Remember: In an hourly contract, all work produced by the freelancer while working on behalf of the client (while being paid by the client) belongs to the client. Automatically.


This includes all intermediate files produced by the freelancer. All of these file constitute work product.


If a freelancer creates a great design file in Photoshop, and as part of creating that file the freelancer created 5 Adobe Illustrator files... all of these constitute work product. All of these belong automatically to the client.


These files, created while working for the client, are never the freelancer's files, and it is not up to the freelancer to decide whether or not to provide these files to the client. They already belong to the client.

No, no, no. Hourly or flat rate, it doesn't matter. Many clients do not realize that some file types are illegal for freelancers to hand over. And unless the client is buying the rights to any stock images used, those images are licensed to the freelancer - specific licenses require set parameters about how they can be used. Once out of a freelancers hand, clients may not honor those licenses.


From a very good online article about this subject matter:


"You cannot legally obtain the fonts from a designer. If you do, both you and the design firm are in violation of the font manufacturer’s end-user license agreement (EULA)"

"You may not be legally allowed to use any custom or stock photography elsewhere or after a certain period of time" (this, depending on the type of license paid for with an image).


Client do not automatically have the right to everything used in a project, and this should be discussed beforehand - if native files are part of the contract, I make sure clients are aware of these exceptions.

Active Member
Will M Member Since: Oct 26, 2019
32 of 45
Yes, I understand licenses and purchases of assets (fonts, images, logos)
from your example.
And yes, if its a work-for-hire agreement. Which in many freelance creative
communities opinion (and The Graphic Artists Guild I might ad) is to be
avoided. And yes, some elements, photos, assets may already be copyrighted
and one should obtain/purchase license use for those. And then there's
logos (which is obviously a little different as its so specific to the
brand that why or how any designer would be able to use it in other ways
aside from the specific client) And on this, I'm not referring in my
previous statement.

However, the original illustration, artwork, and even design, is owned by
the creator automatically in U.S. law and as in ALL RIGHTS RESERVED, unless
in contract between artist and client, to what usage rights are granted or
ALL RIGHTS granted by payment. Such as book illustration, poster,
merchandise, well anything even if it was the clients "idea" or direction.

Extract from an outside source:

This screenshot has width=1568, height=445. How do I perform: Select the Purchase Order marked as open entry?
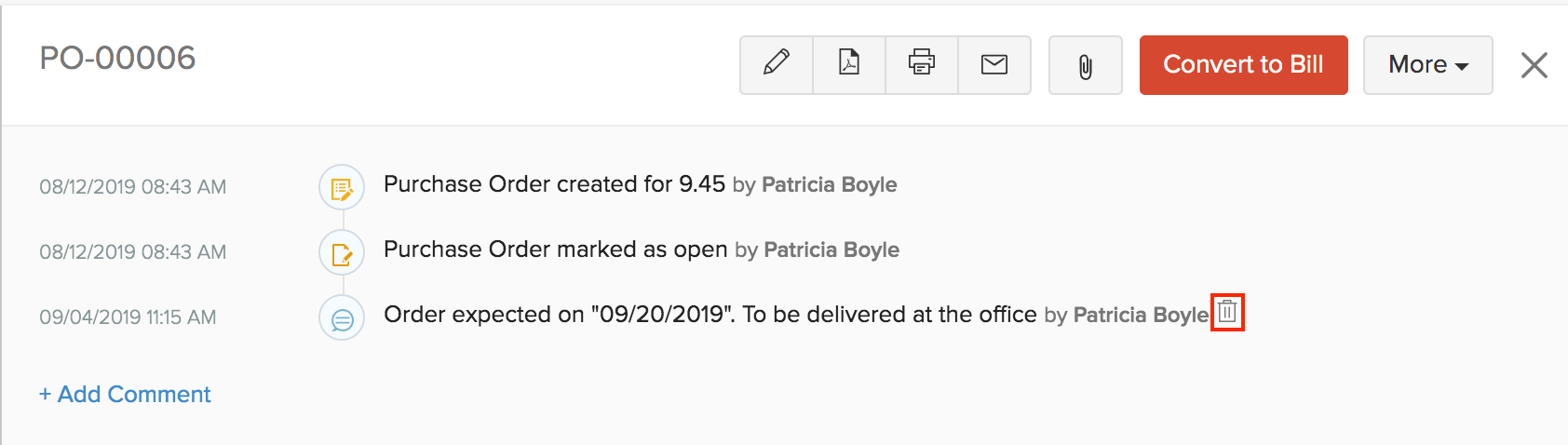pyautogui.click(x=555, y=249)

I'm simply saying, this idea that the client should automatically own
something because they paid for the work (in regards to creative) is NOT
right nor correct.
Active Member
Heather F Member Since: Jan 25, 2020
33 of 45
Will, I completely see what you’re saying here. But say for instance I pay you to design me a product or image for my business. This item is then sold to customers and a competitor sees that it’s doing well, and copies it. As known in the US the person who owns the copyright is the one who must go after the infringer. How do I protect my company from infringement if I have no ownership over the design?
Community Guru
Petra R Member Since: Aug 3, 2011
34 of 45

Heather F wrote:
How do I protect my company from infringement if I have no ownership over the design?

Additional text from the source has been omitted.